Wednesday, November 28, 2007

update

attempt 5 at update.
real attempts saved offline, to be completed one of these days and posted.

Friday, March 02, 2007

What me worry?

I got a call today, prospective employer; a prospect I’d never explored. I was still in bed when the phone rang and mom picked it up. She called out my name after a while. I carried my emaciated self to the phone stand to be told by a lady that I’d applied for a position at TPPL for a C. Manager and I’d been short-listed. This was out of the blue. I’ve been gloriously unemployed since December last year and while I did wish for a change of status, poring over the Sunday job pages and moaning how many good opportunities I’d not been giving a shot, I didn’t remember doing anything for a change of status. Sure I wished for a steady deposit of money in my bank account end of each month but that too was taken care of somehow as two of my checks due from the last company I’d worked at were delivered in January and February this year. So. I interviewed the pleasant sounding lady to learn that it was through bayt, the job website I’d registered myself on ages ago and never updated my profile, that they came across my particulars and now were interested in an interview. Of course I had to apologize and explain how even hinting of appearing for a job interview at this time might mean a vicious threat of maiming from my family. And then I had to tell (and stop just short of inviting) her that I was sitting mayoun tomorrow and getting married next week. Oh, she said, would you still be in Karachi after marriage, I told her of my imminent relocation to Lahore and then out of country. She was pleased at the mention of Lahore but I deflated her telling it was a temporary move.
So that was a nice, flattering start to the day. I don’t know how my hiatus from work would reflect on my search for a job once I am ready to enter the rat-race again. As THE day looms ahead I am full of uncertainties and doubts of how I would adjust to changes that a change in the m status demands. It’s given me insomnia and a severe indigestion, I’ve been on ORS for the past two days and only managed to crawl out of bed today. I’ve been having vivid dreams of eating aloo koftay with chawal and then wake up to a vile looking/smelling/tasting plate of kichri ma insists I eat. I taste steel in my mouth, black out at random, have a sudden flash of pain in the head…and I have to get well before tomorrow…and stay well, all hale and hearty, for at least two months.
I dream of going to the Bargain Basement at Liberty Books and browse through for hours, then going to Laraib and sifting through DVDs, stuffing myself with Jeddah's kabab roll, KU's biryani and double kabab roll and aloo samosas...visiting every relatives' house, shopping for gifts for my cousins, talking to and laughing like a loon with my siblings and telling them how much they mean to me, buying a spanking nifty new laptop, or at least getting my old one fixed...reading all the books that gather dust on my bookshelf, watch the movies Ibought but never got a chance to see...and all of sudden, there's no time left. This is how life as I know it comes to an end... and they say I should not worry?

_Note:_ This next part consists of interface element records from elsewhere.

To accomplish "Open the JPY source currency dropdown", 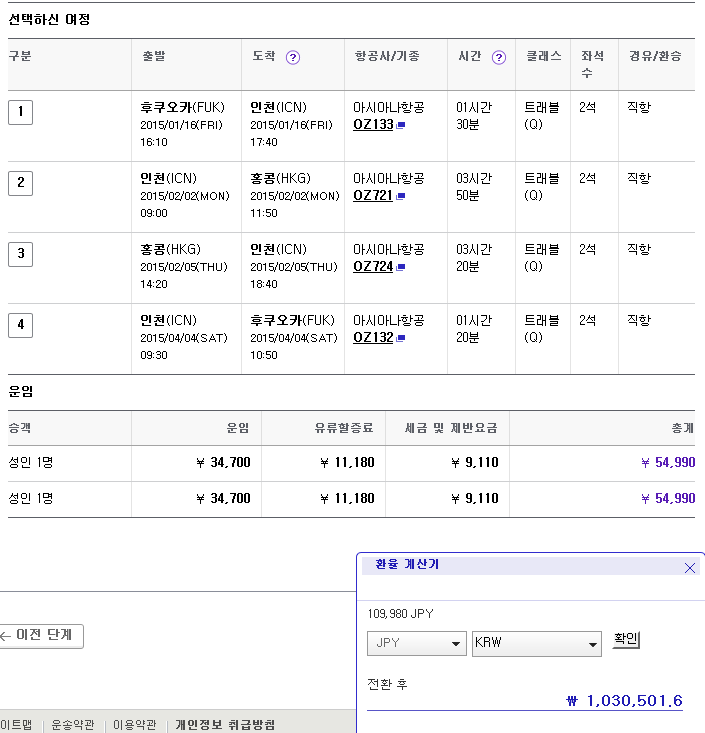I will pyautogui.click(x=417, y=643).
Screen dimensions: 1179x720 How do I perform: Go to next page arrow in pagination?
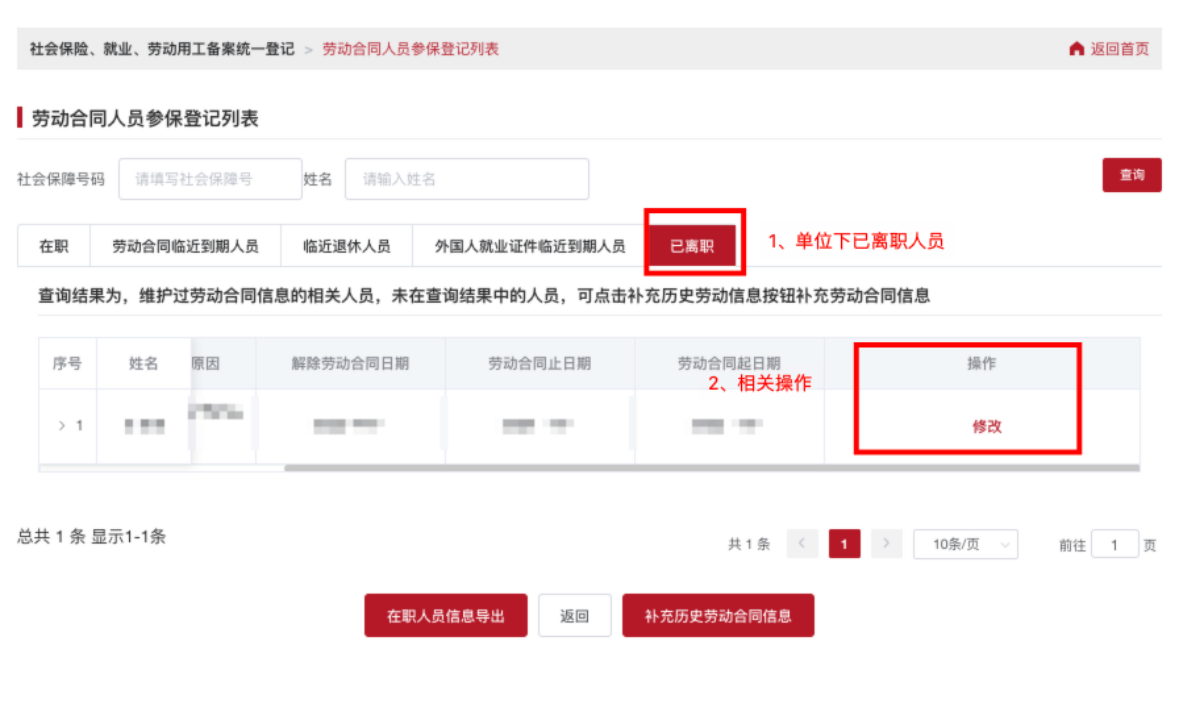click(886, 544)
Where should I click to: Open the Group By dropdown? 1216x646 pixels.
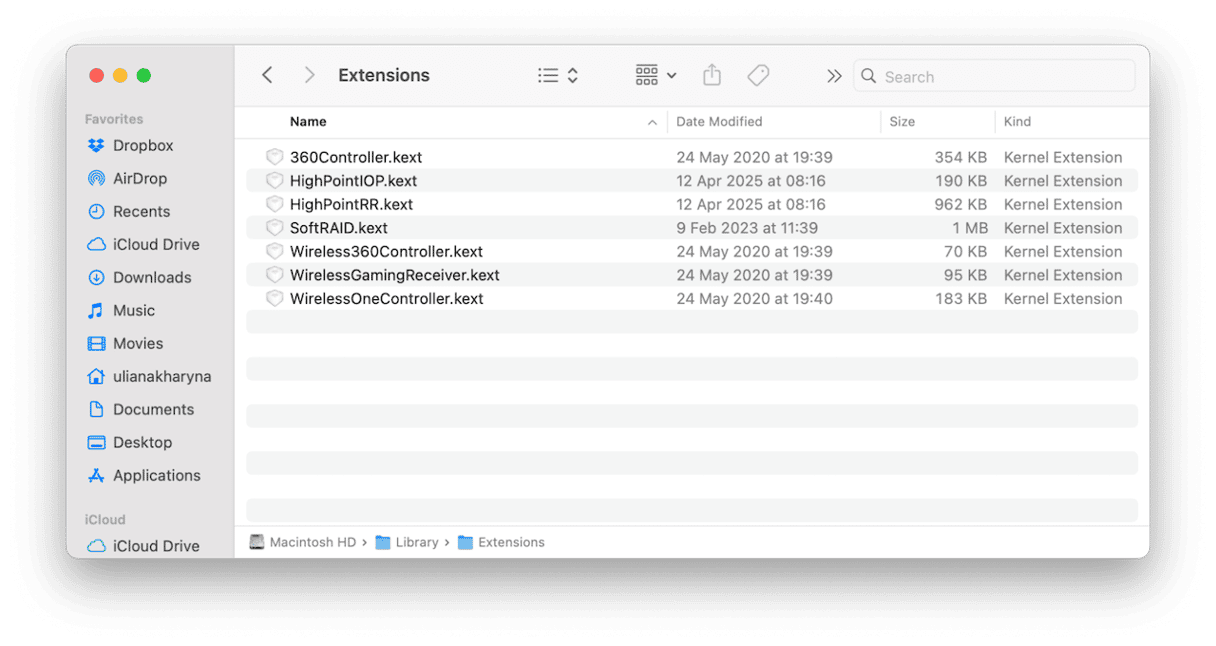click(x=656, y=76)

Wednesday, January 31, 2007

Oh?

OK, so Orkut is three years, So how come I have been on Orkut for all of these three years (got onboard in February 2004) am a member of 79 communities and have only 25 odd/even friends on my list? I am on a networking site and painstakingly avoid/spurn fraindship offers.
and then there was an Oh! moment two days ago. While sis and ma were crying, I was trying to contain my laugh, so much so that sis realised and stepped back saying she would not ruin her mascara. Ha! Anyways, I did try to behave myself and keep a firm grip on my comments, i must have gnashed and ground my teeth by a good half by the time we were through. It it a tiring business, trying to behave.